FRN9 wrote:I've read about the poor condition of bridges on the New Haven line. Does anyone know what else is stopping Amtrak from running trains at 125/150MPH on this line? Is there anything about the alignment that makes it unsuitable to run trains at these speeds or is it just poor infrastructure?
Thanks,
Curves, hyper-dense traffic and a signal system optimized for 90 MPH commuter rail and not 125+ MPH intercity, no tilt allowed for the Acelas.
There's not a whole lot that can be done for most of this. It's just too hard to do dispatching that can be everything to everyone on the busiest end-to-end commuter rail line in North America. They might be able to buy some extra flexibility if they execute the PTC installation absolutely spot-on with not one hair of inefficiency. Enabling Acela tilt is feasible if Amtrak spends the $$$ to do it, but Metro North obviously won't be paying for any of that and it will be slow going given the need to keep all tracks in service while they optimize those curves for tilt. However, all of this takes a very far back seat to the bridges, catenary renewal, and service/reliability improvements. Making the service more reliable to all users is going to do far and away the most good for everyone. And likewise Amtrak can minimize whatever drag effect from 90 MPH and stiff congestion New Rochelle-New Haven the more it improves its infrastructure south of Penn to remove
those bottlenecks and open more 125 MPH territory for the Regionals and 150+ territory for the Acelas.
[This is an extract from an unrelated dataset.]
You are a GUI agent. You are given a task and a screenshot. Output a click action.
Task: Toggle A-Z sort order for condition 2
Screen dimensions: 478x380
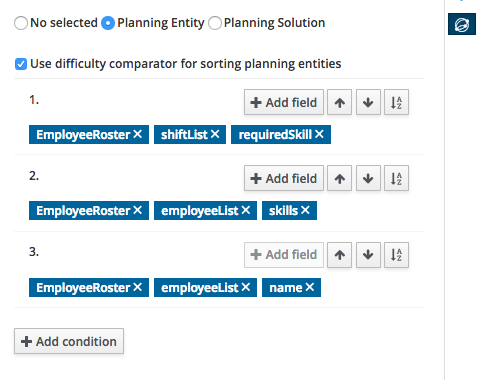[x=396, y=178]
Have to look at the whole NEC for answers. Simply looking at MNRR territory in isolation and asking why can't they do this or that doesn't give an accurate picture of what aggregate/systemic improvements are possible across the corridor. They've got $10 billion in other performance-enhancing things they need to do on the official NEC Infrastructure Plan to optimize the Amtrak-owned track to its fullest potential and catch up on basic bread-and-butter state of repair on the New Haven Line before they've settled up enough else that the 90 MPH Metro North speed limit imposes any top-priority performance constraint. We're a looooooooooooooooong ways a way from existentially having to come to grips with that with everything else that can improve Amtrak's NEC performance.